Stigmatizing sexual desire happens because desire can be overwhelming and destructive. That was particularly true in an age before birth control, antibiotics, and the many other lovely technologies we take for granted. Even then, a lot of desire found a way towards expression.

It is true that a lot of modern religious figures don’t understand that good guides to life in the year 1000 may not be particularly relevant in post-industrial societies, or that technology may be rapidly reconfiguring what rules make sense and what rules don’t. Robin Hanson has argued in a variety of places (like here and here) that pre-modern foraging societies and farming societies had very different sets of values based on their respective needs. Each group tends to think that its morality is eternal and unchanging, but its morality, rules, and codes may actually arise in response to the conditions of the society. Hanson thinks we may be moving back towards “forager” norms, since we’re now much wealthier and much more able to collectively bear the costs of, say, single motherhood, members of society that don’t produce more than they consume, and so on.

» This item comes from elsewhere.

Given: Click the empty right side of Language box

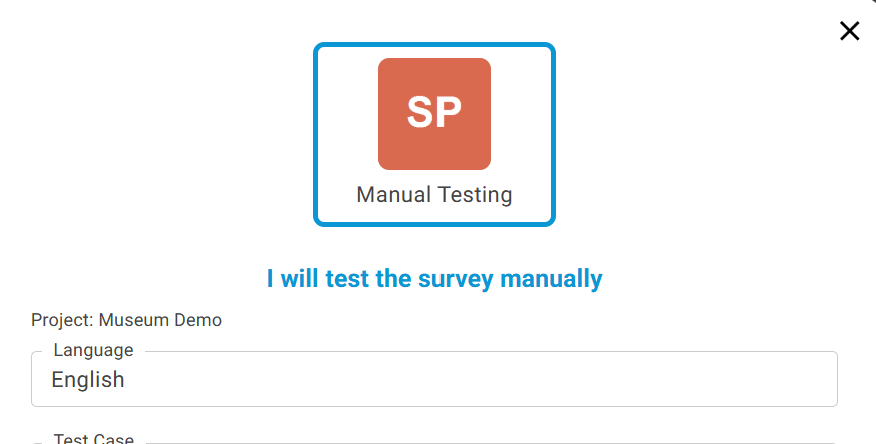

The major Western religions (Christianity and Islam in particular, and Judaism to a large extent) arose or developed in farming societies, and their times have marked them. That sort of idea didn’t of course make it into the religion—one way to enforce religious thinking is to argue that the thinking is eternal and unchanging—and it couldn’t: the Industrial Revolution was impossible to predict before it happened. Values battles of the last 50 (and really more like 100 – 150) years have occurred because social changes lags and sometimes impedes technological change.

We may also see religious systems persist today because followers of religious systems may simply leave many more descendants, who in turn follow the religion, and than those who don’t. I don’t have a citation for this off the top of my head, but it’s fairly well known in social science that religious people have more children, and start having children at younger ages, than secular people. Children tend to act like their parents to a greater extent than is commonly realized.

Given those facts, we may see religions persist because they still enable people to create more people faster than those who don’t participate in such a system. Europe may be a societal-wide example of this phenomenon: it’s probably the least-religious place on earth, and yet the continent is facing serious demographic challenges because of the age distribution of its population and the fact that native-born Europeans are not having enough children. As always there are many other factors at play and I don’t want to isolate religious belief as the sole factor, but there is likely more than correlation going on too.

Note that I’m trying to be relatively value-neutral and descriptive in this post. The amount of value-neutral commentary on these issues is in my view much too low, which may be why we see a lot of ignorance and shouting in public spaces, while people otherwise quietly go about their lives.

I’ll also note that as a religiously indifferent person myself, I find it odd to write this quasi defense of religion. Nonetheless Savage is looking at a small piece of a larger whole and mistakenly thinking that the piece is the whole.

Here is Tyler Cowen on related matters. Here is my earlier post on religion in secular life. The extent to which religious behavior is driven by feeling is underrated. Sex and religion are also fields that some people choose to make their defining characteristic. The religious tendency in this  direction is well-known, but as Katherine Frank writes in Plays Well in Groups: “This is at some level a hobby, sex for fun. As with any hobby, you will make friends, acquaintances and even enemies as you partake. Sex is easy—insert tab A into slot B—but friendship takes time to development” (64). “Hobbies” generally don’t define people, yet how many of the religiously inclined would describe religion as a hobby? Is friendship a hobby?